(Lines on where targets appear)
------------------------------------------------------------

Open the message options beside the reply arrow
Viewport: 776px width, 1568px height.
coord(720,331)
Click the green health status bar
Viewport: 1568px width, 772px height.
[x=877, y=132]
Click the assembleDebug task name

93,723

------------------------------------------------------------

-- Task statement --
Print all of the lines above again, keeping every character unchanged.

-- The result --
Open the message options beside the reply arrow
Viewport: 776px width, 1568px height.
coord(720,331)
Click the green health status bar
Viewport: 1568px width, 772px height.
[x=877, y=132]
Click the assembleDebug task name

93,723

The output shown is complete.